Give the records again in full, exactly as they appear, but without the pictures.

____ GIVEN INFORMATION

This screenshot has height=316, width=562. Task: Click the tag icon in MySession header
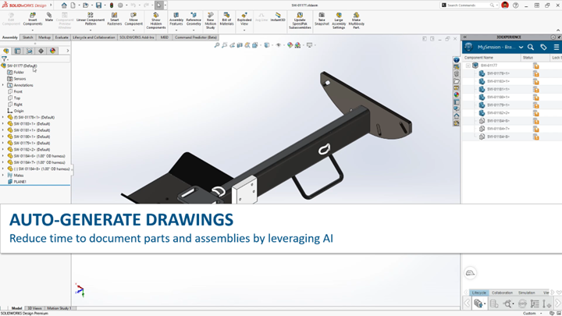[x=543, y=47]
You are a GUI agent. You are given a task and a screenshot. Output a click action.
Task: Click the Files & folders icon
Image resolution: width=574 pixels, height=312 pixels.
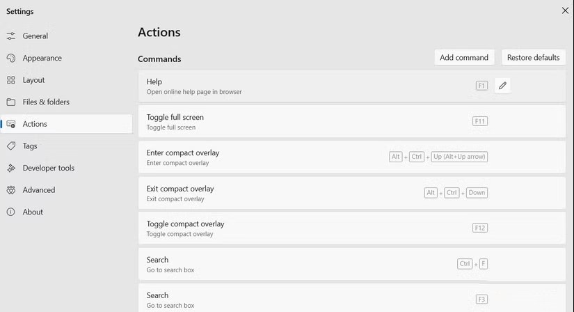pyautogui.click(x=11, y=102)
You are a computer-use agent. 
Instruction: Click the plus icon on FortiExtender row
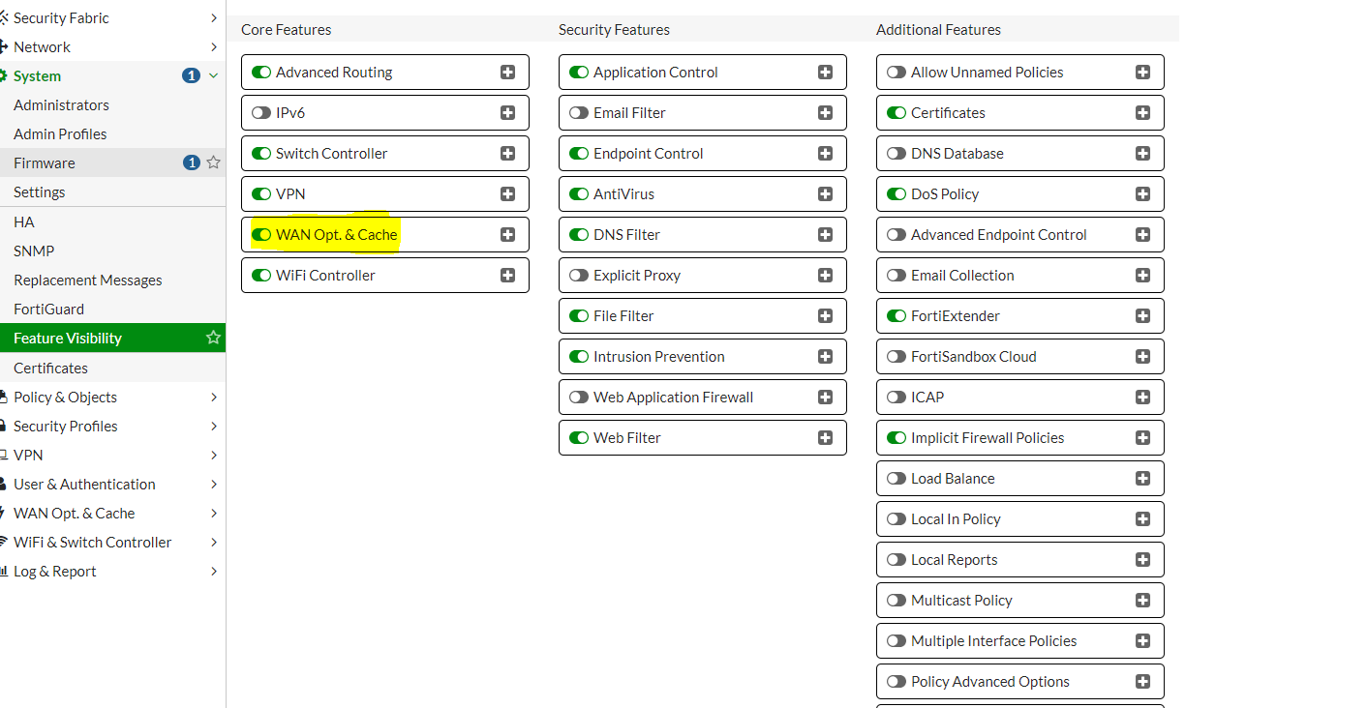[1142, 316]
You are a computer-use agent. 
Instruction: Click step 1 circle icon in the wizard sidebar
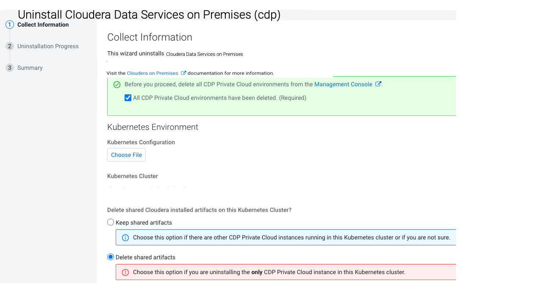click(x=10, y=25)
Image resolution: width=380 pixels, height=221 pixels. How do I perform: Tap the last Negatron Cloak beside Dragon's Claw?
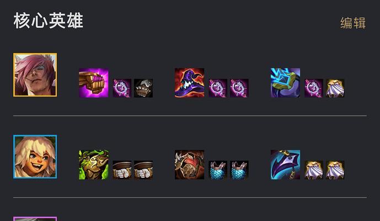335,170
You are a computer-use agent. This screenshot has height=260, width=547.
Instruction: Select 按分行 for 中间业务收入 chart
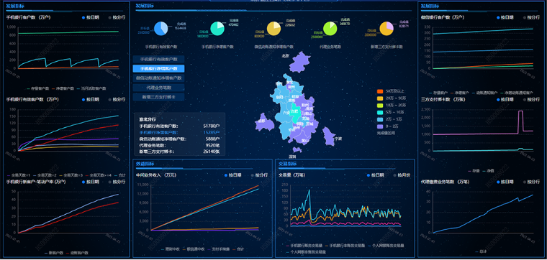coord(259,175)
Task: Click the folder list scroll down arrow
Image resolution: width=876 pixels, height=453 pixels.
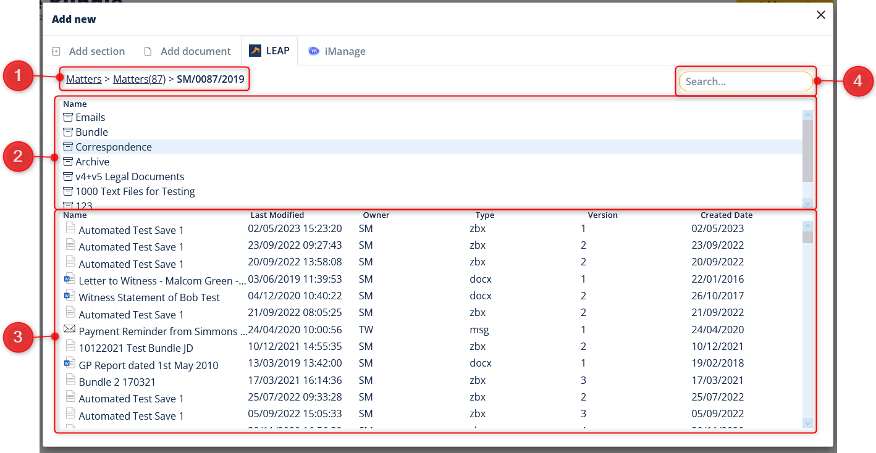Action: pos(807,203)
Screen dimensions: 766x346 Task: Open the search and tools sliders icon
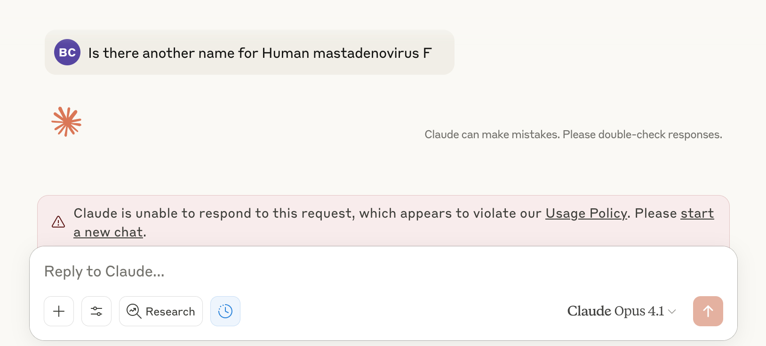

________

▸ **WRITTEN SOLUTION**:
This screenshot has height=316, width=562. Task: Click the tag icon in MySession header
[x=543, y=47]
You are a GUI agent. You are given a task and a screenshot. Output a click action.
Task: Click the Files & folders icon
Image resolution: width=574 pixels, height=312 pixels.
pyautogui.click(x=11, y=102)
You are a computer-use agent. 
Instruction: Click the plus icon on FortiExtender row
[1142, 316]
You are a computer-use agent. 
Instruction: Click step 1 circle icon in the wizard sidebar
click(x=10, y=25)
Image resolution: width=380 pixels, height=221 pixels. How do I perform: Tap the last Negatron Cloak beside Dragon's Claw?
335,170
You are a computer-use agent. This screenshot has height=260, width=547.
Instruction: Select 按分行 for 中间业务收入 chart
coord(259,175)
Task: Click the folder list scroll down arrow
Image resolution: width=876 pixels, height=453 pixels.
Action: pos(807,203)
Screen dimensions: 766x346 Task: Open the search and tools sliders icon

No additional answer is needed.